The database indicates that Whittamore’s inquiry regarding Agostinelli was commissioned by Murdoch’s now-defunct Sunday tabloid, the News of the World. The database shows an address for Agostinelli on Fifth Avenue, New York City. It describes Whittamore’s assignment as a “Claridges blag”.

“Blag” is a British slang word meaning that a private detective adopts a false identity in order to con information out of a targeted organization or individual.

In the United States, blagging is known as “pretexting”. According to the website of the Federal Trade Commission, pretexting is illegal under federal law if the purpose is to obtain “customer” or financial information.

In Britain, media industry sources said, blagging is usually illegal. But newspapers can defend themselves against legal complaints by asserting that the use of the practice in a specific case was in the “public interest.”

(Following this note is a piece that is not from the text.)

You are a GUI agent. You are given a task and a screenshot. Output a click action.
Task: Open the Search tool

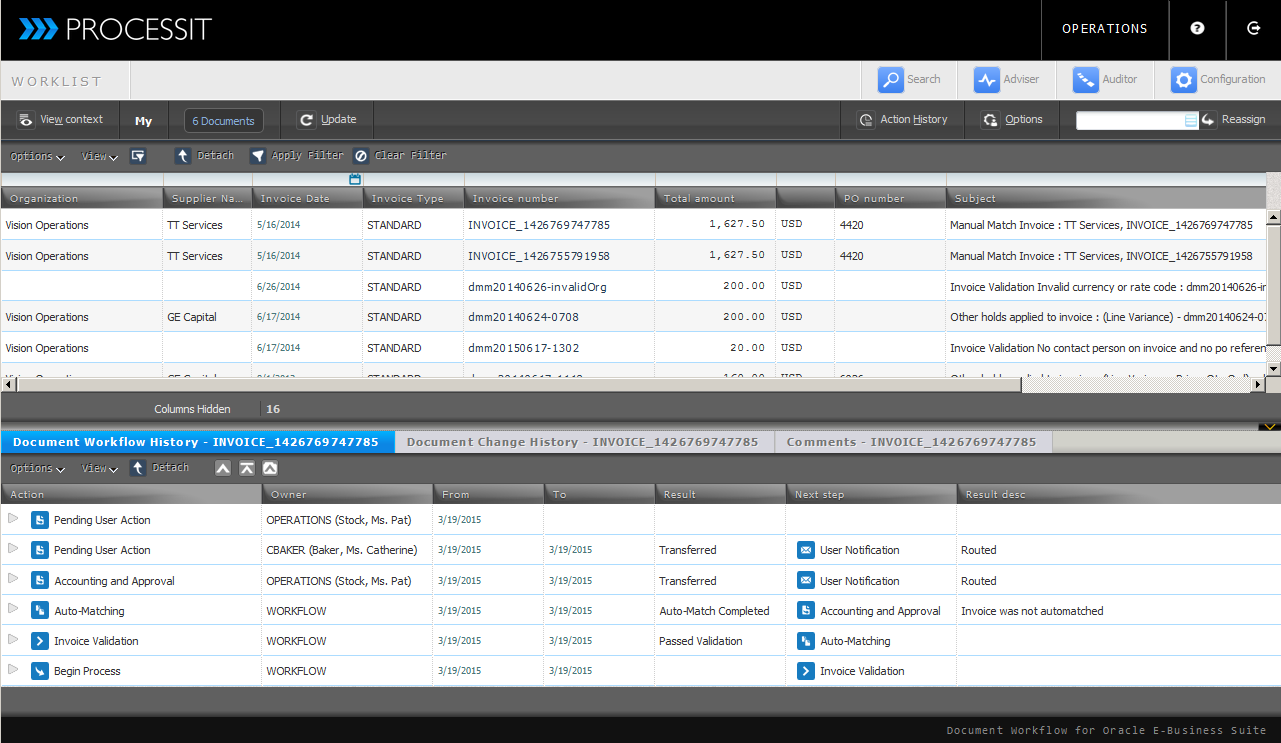909,80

The Whittamore database records show that as a result of the “Claridges blag”, information was obtained about a four-day Agostinelli hotel stay, in a room which cost 411.25 British pounds per night. The total bill was 3,433.98 British pounds. The records show that the hotel stay in question was in the month of July, but do not specify a year.

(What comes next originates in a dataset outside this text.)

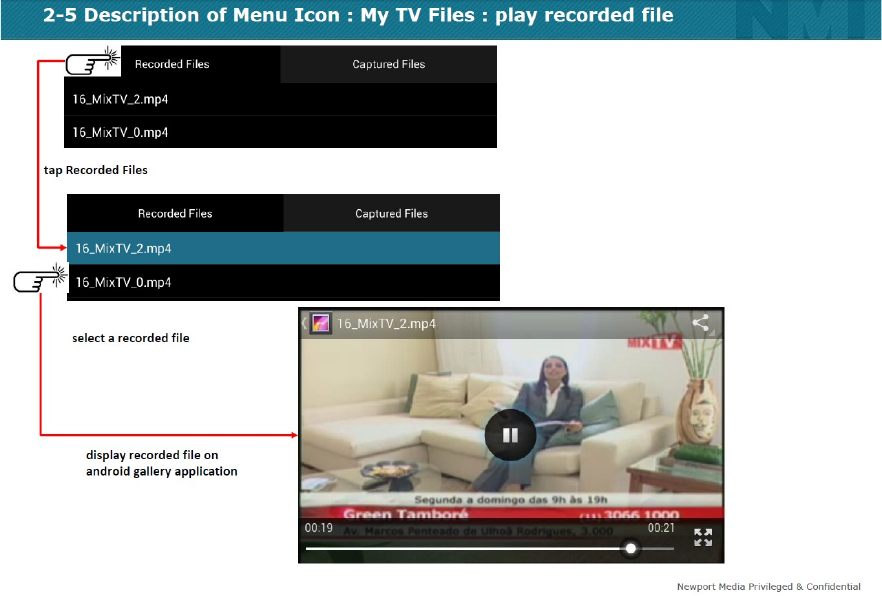
Task: Click the MIX TV logo on the video
Action: (655, 342)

Searches through media databases do not indicate that stories about Agostinelli appeared in the News of the World in the period before or soon after the police raid during which Whittamore’s records were seized.

Some years later, British press articles did mention Agostinelli as a member of a group which was interested in buying the Liverpool soccer team, but ultimately lost out to another American bidder.

Agostinelli appeared as No. 19 in the 2011 edition of an annual “rich list” published by Murdoch’s Sunday Times of London. The paper said Agostinelli was now “London-based”, with estimated wealth of 625 million British pounds, and counted former French President Nicholas Sarkozy as a friend.

The journalist named in the Whittamore database as having commissioned the private detective to investigate Agostinelli, who now works for a different newspaper, said he had never heard of Agostinelli and maintained that the database entry referring to him was inaccurate.

A spokesman said Claridges had no comment.

The News International spokesperson added: “There is a public interest defense available for any potential breach of the Data Protection Act and you do not have the information necessary to make any judgment on specific cases. We are not in a position to comment on a specific case.”